> Task requirements
Quote the lines of the data below word for word, starting with the line that contains "Select the 1990s decade bar" and continuing through the last line of the data, with both ends included.

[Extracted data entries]
------------------------------------------------------------

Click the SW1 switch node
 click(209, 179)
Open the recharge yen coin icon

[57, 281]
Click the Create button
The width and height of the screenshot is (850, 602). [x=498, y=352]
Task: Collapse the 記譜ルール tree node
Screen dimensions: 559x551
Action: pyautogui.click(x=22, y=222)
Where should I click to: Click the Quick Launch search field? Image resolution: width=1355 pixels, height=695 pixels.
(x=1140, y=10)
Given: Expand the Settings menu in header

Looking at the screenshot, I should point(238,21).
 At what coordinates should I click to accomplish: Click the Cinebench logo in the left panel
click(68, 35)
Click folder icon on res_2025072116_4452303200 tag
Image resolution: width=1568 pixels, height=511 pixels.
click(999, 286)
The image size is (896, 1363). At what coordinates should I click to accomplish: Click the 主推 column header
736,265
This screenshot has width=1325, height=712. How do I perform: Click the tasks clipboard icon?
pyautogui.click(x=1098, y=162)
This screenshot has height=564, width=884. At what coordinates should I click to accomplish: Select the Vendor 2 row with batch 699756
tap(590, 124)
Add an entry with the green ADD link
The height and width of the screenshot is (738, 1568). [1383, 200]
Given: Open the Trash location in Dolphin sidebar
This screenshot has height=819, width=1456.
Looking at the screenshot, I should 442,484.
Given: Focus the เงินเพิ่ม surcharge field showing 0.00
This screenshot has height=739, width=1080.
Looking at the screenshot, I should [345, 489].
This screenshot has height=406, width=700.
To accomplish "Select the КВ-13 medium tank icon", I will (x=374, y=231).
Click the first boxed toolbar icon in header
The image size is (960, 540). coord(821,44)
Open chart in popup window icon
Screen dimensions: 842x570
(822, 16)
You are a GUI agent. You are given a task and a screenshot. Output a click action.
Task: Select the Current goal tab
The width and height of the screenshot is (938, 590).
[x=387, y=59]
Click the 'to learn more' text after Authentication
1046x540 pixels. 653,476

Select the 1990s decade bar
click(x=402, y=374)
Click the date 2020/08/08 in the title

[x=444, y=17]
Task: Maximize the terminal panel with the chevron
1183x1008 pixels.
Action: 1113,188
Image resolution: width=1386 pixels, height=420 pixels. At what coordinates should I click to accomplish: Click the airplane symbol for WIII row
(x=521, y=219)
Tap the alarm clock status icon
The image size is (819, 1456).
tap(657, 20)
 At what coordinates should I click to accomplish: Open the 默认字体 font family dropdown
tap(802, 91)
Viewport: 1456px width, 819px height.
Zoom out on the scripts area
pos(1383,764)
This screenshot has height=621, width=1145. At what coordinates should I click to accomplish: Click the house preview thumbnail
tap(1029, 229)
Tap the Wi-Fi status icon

------------------------------------------------------------

> Response to this exercise
Select the 1990s decade bar
click(x=402, y=374)
Click the date 2020/08/08 in the title

[x=444, y=17]
Task: Maximize the terminal panel with the chevron
1183x1008 pixels.
Action: 1113,188
Image resolution: width=1386 pixels, height=420 pixels. At what coordinates should I click to accomplish: Click the airplane symbol for WIII row
(x=521, y=219)
Tap the alarm clock status icon
The image size is (819, 1456).
tap(657, 20)
 At what coordinates should I click to accomplish: Open the 默认字体 font family dropdown
tap(802, 91)
Viewport: 1456px width, 819px height.
Zoom out on the scripts area
pos(1383,764)
This screenshot has height=621, width=1145. At what coordinates should I click to accomplish: Click the house preview thumbnail
tap(1029, 229)
Tap the Wi-Fi status icon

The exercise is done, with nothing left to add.